[start of DATA TO USE]
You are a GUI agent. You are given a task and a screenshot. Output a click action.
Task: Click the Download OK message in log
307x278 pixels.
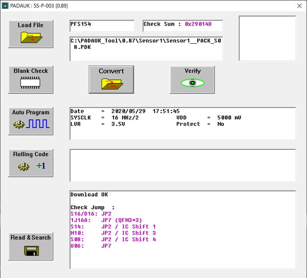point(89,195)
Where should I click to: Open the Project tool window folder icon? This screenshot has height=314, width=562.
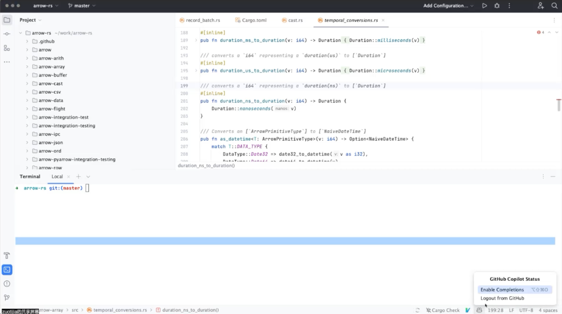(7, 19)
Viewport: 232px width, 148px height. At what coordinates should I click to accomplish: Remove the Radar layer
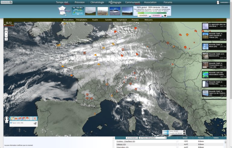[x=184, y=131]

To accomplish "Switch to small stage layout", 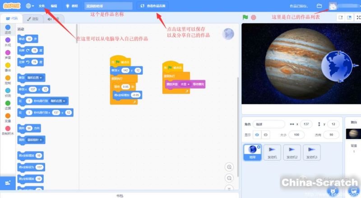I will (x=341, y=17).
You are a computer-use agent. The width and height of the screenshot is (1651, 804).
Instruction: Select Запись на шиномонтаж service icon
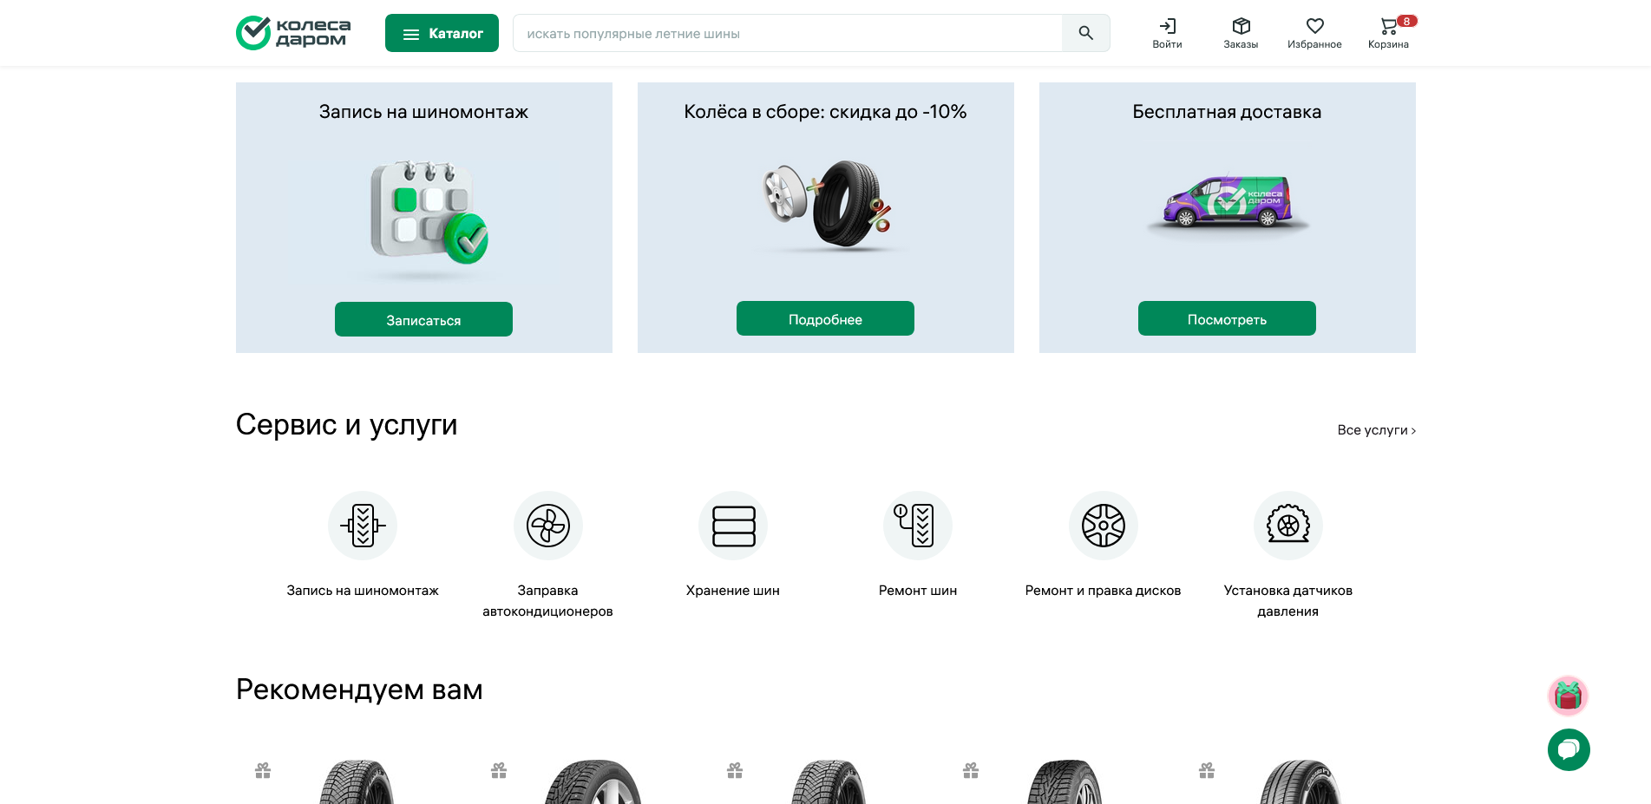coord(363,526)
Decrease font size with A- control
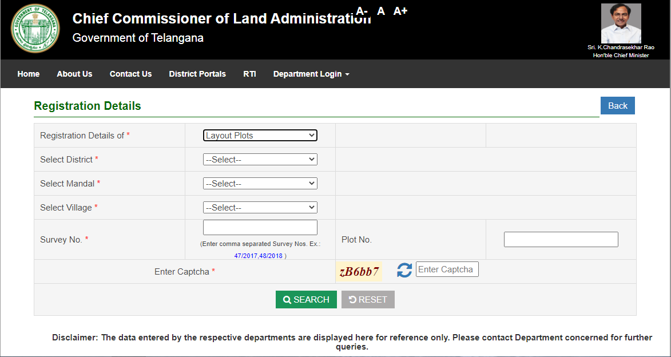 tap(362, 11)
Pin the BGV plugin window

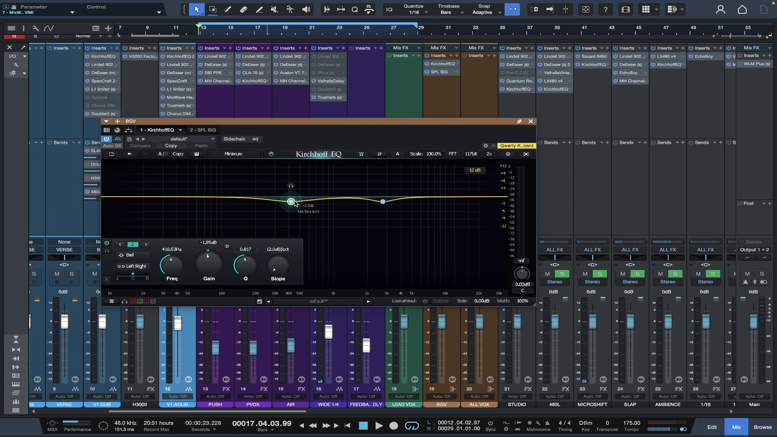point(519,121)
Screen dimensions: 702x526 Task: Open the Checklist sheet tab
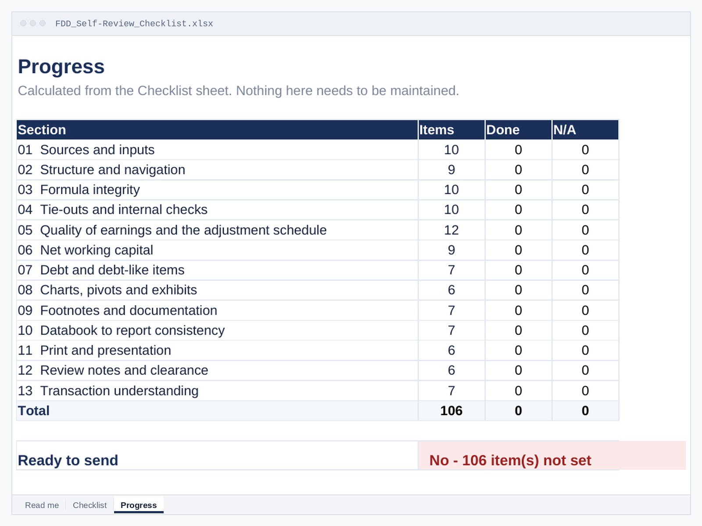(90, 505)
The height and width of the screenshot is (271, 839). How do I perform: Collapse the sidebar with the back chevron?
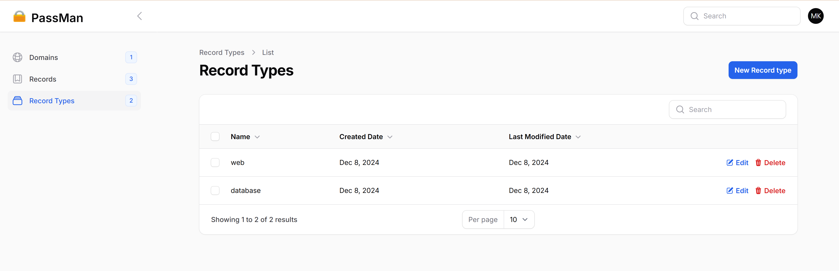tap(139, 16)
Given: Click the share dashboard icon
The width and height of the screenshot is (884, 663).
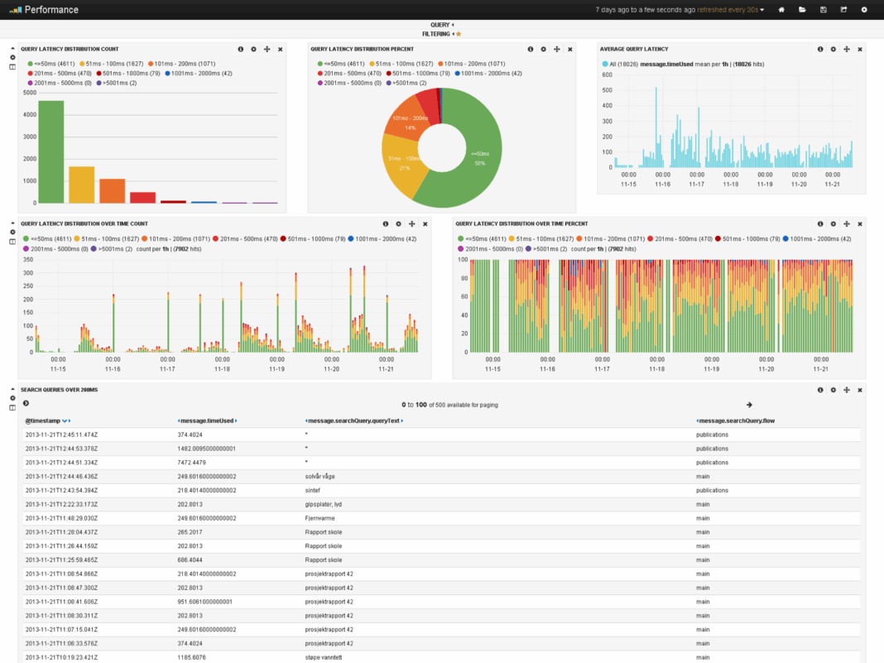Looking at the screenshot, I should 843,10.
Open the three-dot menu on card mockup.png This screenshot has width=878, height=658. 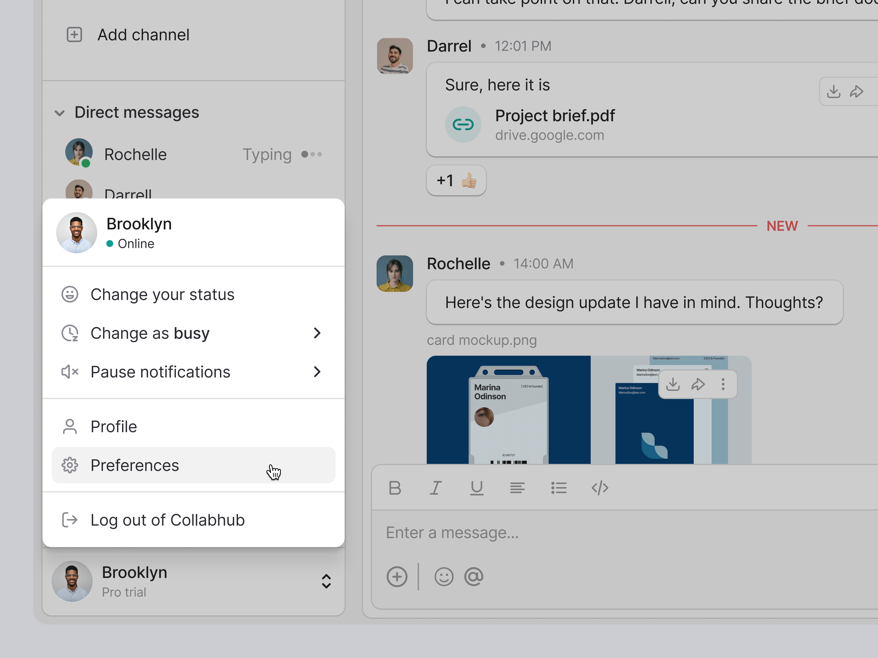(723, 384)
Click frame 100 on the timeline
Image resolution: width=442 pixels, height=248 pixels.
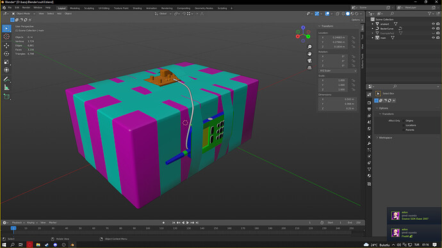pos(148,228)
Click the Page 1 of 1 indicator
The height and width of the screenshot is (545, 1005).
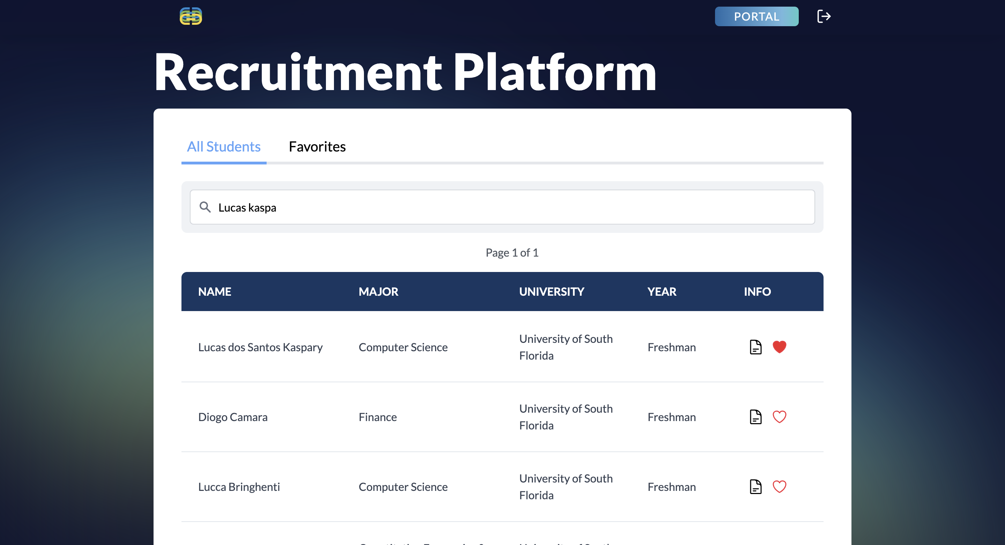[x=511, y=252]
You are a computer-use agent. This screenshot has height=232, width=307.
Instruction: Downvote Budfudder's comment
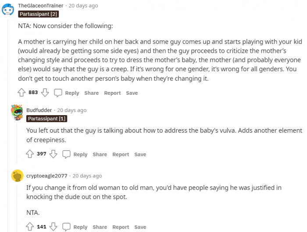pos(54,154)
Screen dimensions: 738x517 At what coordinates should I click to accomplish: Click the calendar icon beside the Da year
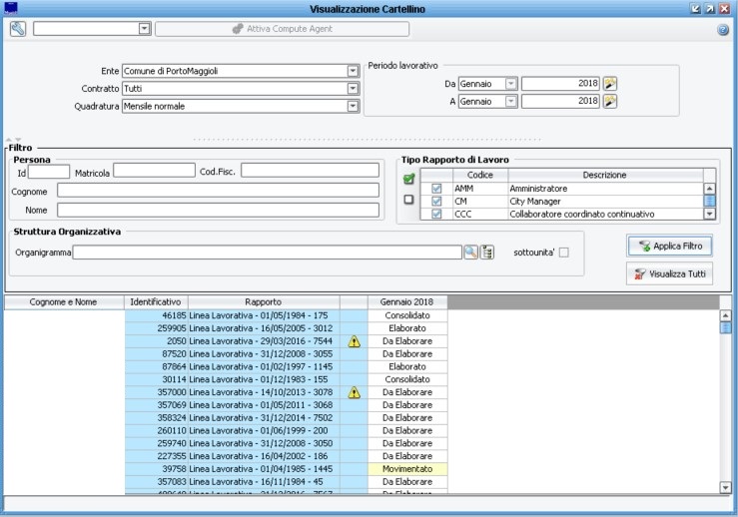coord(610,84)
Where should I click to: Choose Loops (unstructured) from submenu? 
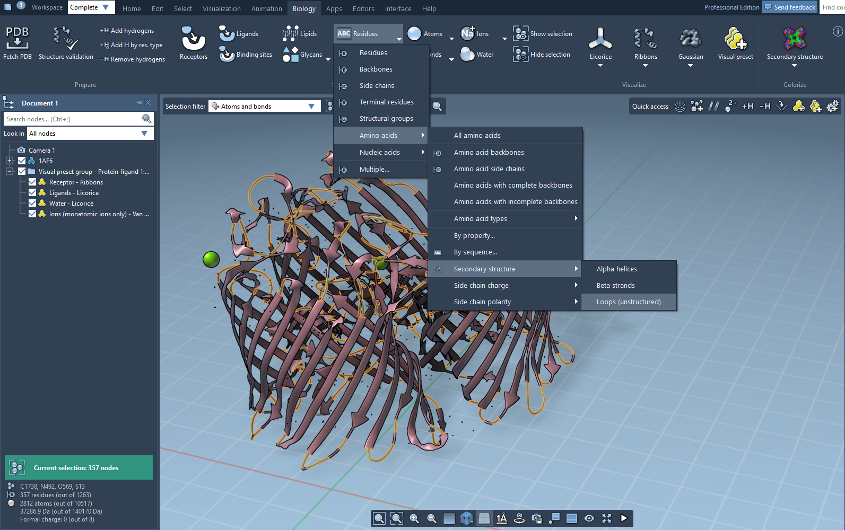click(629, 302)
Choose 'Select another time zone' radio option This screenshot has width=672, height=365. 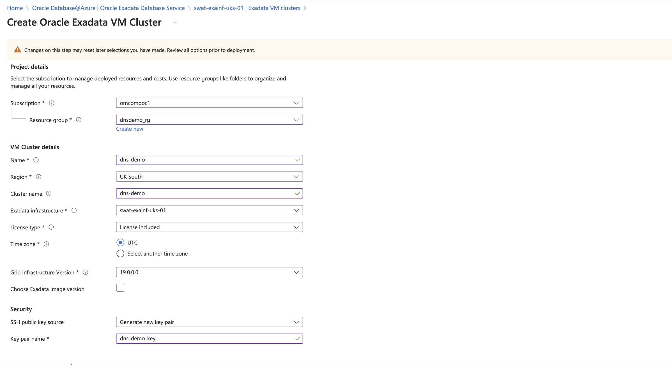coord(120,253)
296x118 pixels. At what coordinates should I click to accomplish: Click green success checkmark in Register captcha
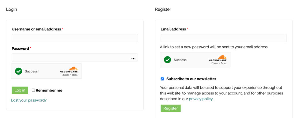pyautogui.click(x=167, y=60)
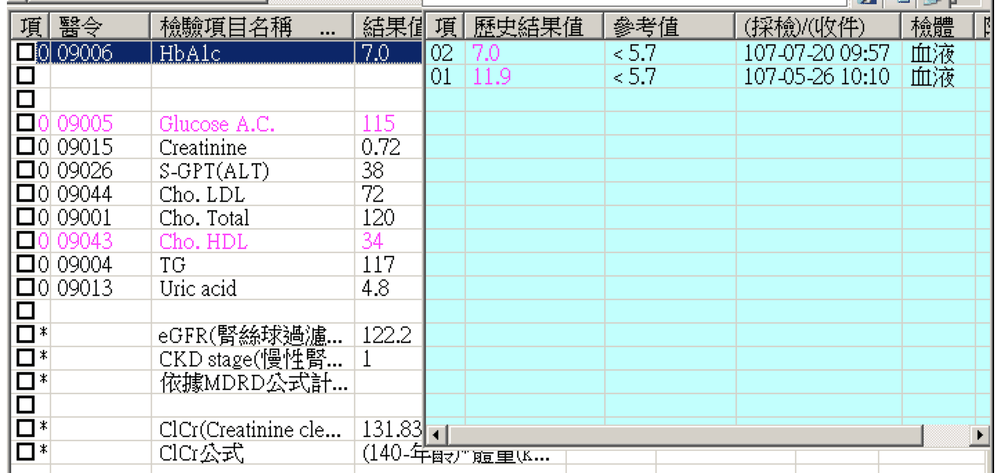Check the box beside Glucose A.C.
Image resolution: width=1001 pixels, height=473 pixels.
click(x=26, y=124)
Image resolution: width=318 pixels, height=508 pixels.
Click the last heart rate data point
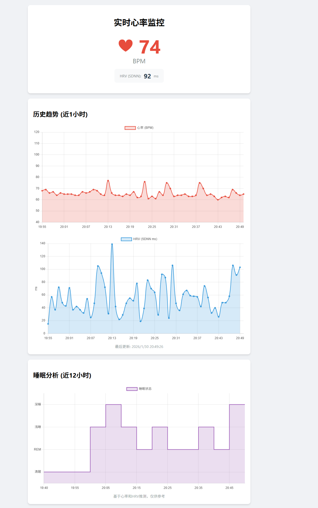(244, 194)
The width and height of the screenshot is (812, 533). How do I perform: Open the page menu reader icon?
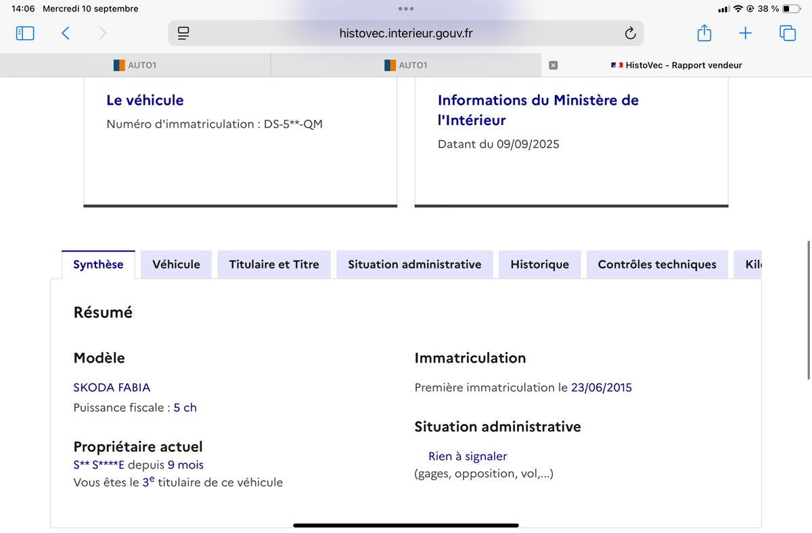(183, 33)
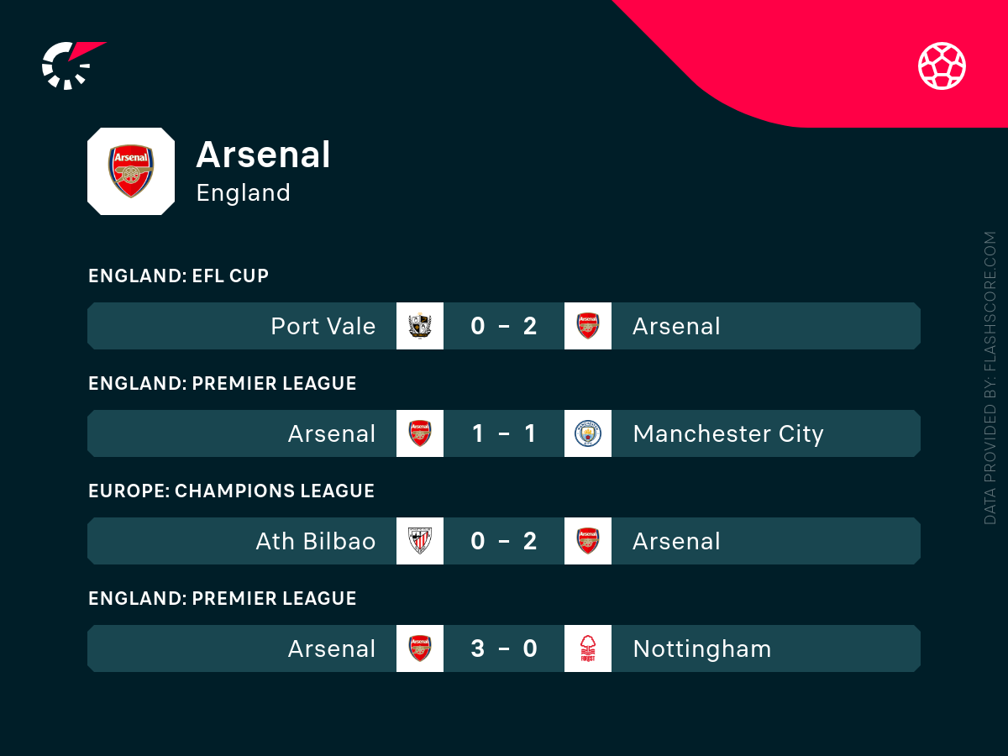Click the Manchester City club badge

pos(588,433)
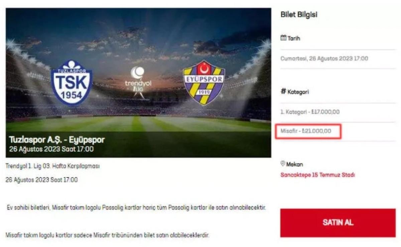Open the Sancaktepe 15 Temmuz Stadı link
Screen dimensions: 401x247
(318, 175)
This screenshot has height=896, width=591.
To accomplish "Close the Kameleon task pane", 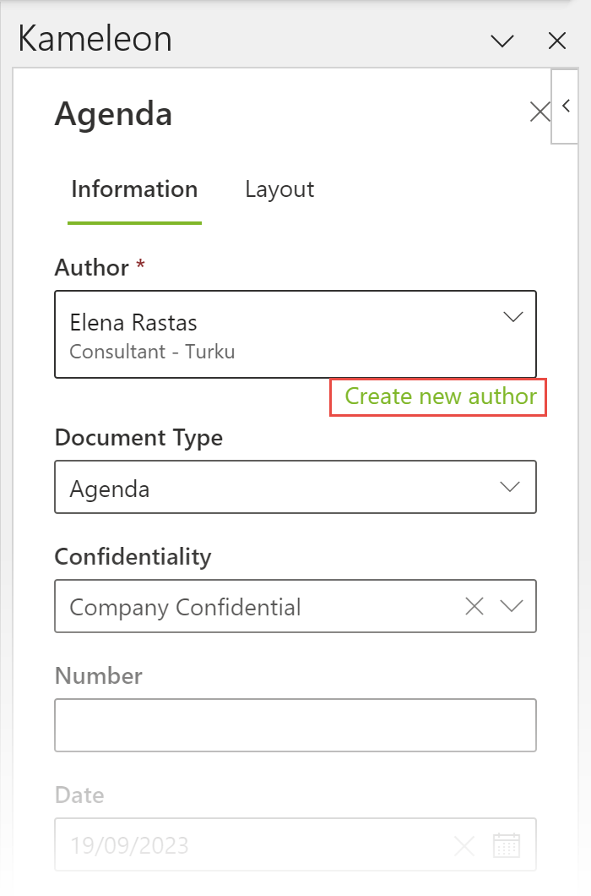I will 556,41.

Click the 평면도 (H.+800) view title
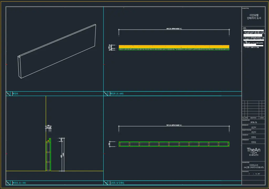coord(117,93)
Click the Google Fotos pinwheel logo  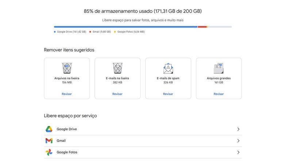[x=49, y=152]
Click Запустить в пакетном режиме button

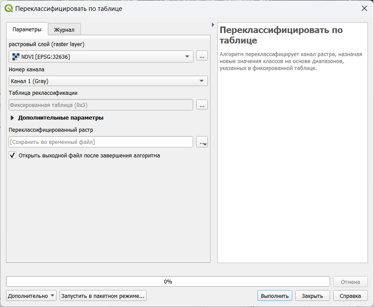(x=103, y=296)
[end of DATA TO USE]
Report each line in the entries above that contains the string "Image".

Image resolution: width=442 pixels, height=248 pixels.
Image resolution: width=1001 pixels, height=473 pixels.
Image resolution: width=318 pixels, height=508 pixels.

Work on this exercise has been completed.